[START]
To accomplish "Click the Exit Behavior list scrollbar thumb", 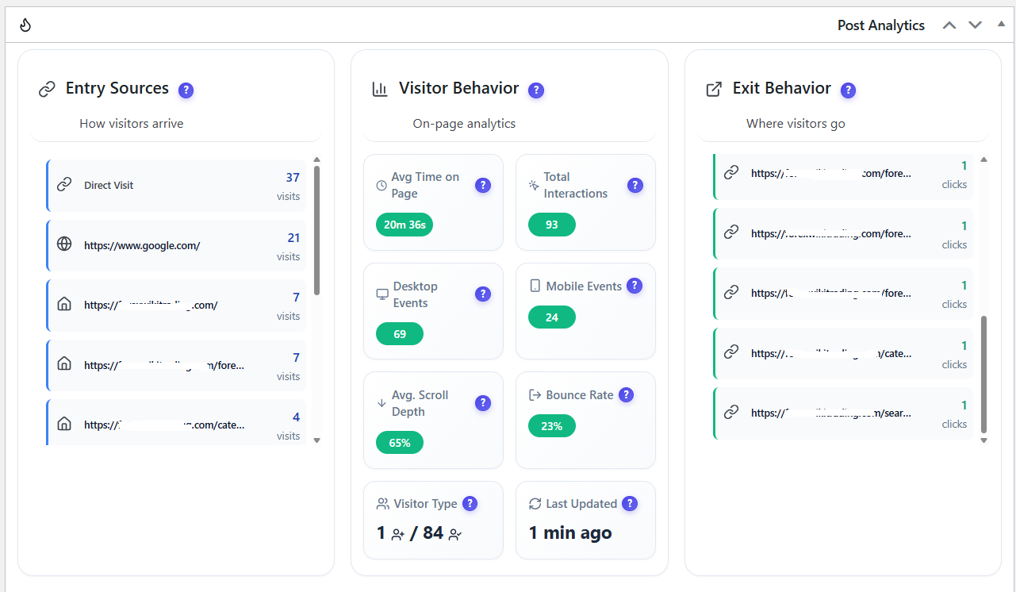I will tap(984, 373).
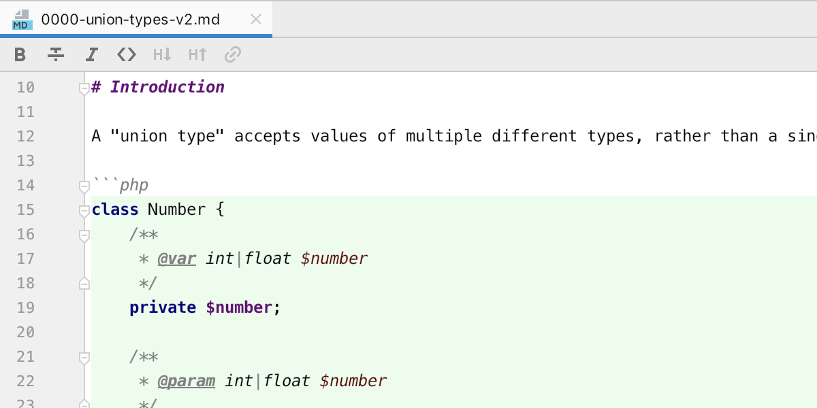Fold the Number class body

(83, 209)
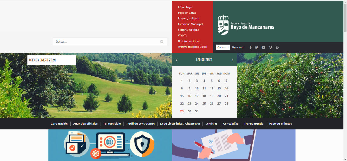Screen dimensions: 347x161
Task: Open the Facebook social icon
Action: [250, 48]
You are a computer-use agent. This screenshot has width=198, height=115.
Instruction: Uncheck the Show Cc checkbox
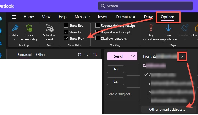pyautogui.click(x=66, y=32)
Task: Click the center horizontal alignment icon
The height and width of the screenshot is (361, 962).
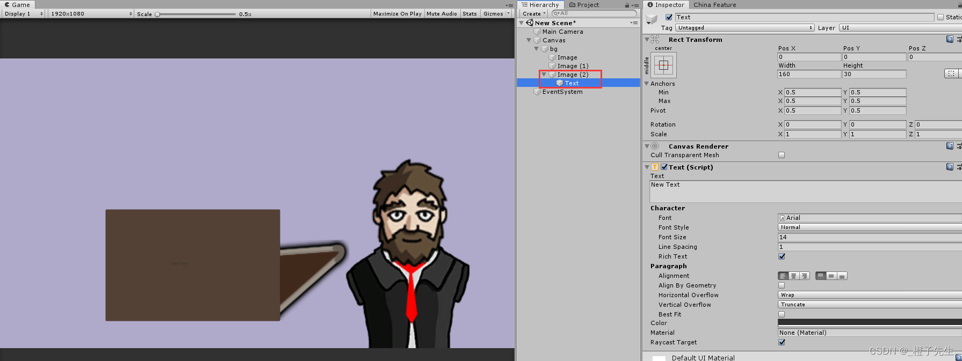Action: click(793, 276)
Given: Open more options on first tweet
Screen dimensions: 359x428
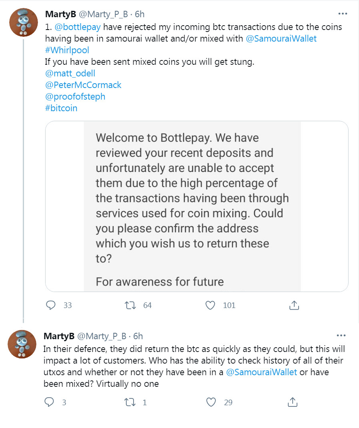Looking at the screenshot, I should [x=343, y=14].
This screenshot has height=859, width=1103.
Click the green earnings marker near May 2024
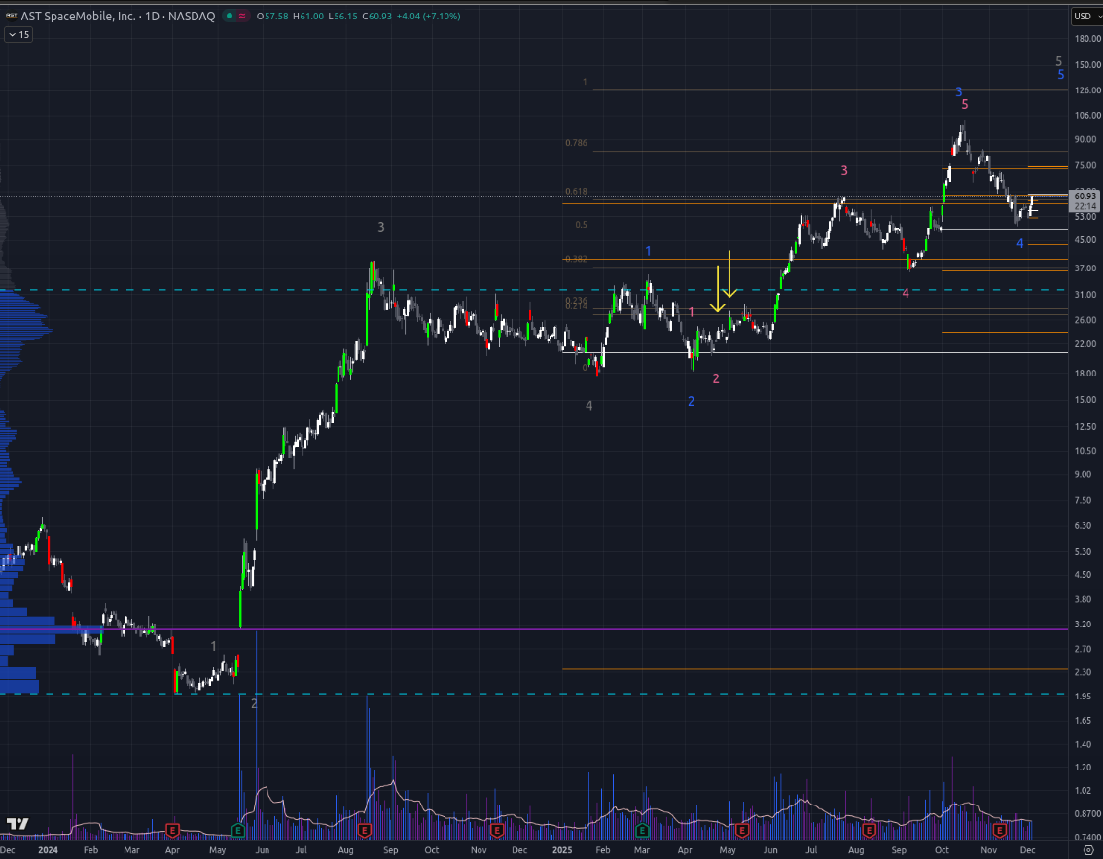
[END]
- [Written exercise] Take the part of the entries that starts with the line containing "Task: Click the" and runs through the end of the entries, and write it out again with "icon" swapped for "symbol" and everything else unchanged. Omit the pictures.

- [Exercise answer]
Task: Click the center horizontal alignment symbol
The height and width of the screenshot is (361, 962).
Action: click(793, 276)
Given: Open more options on first tweet
Screen dimensions: 359x428
Looking at the screenshot, I should [x=343, y=14].
This screenshot has height=859, width=1103.
Click the green earnings marker near May 2024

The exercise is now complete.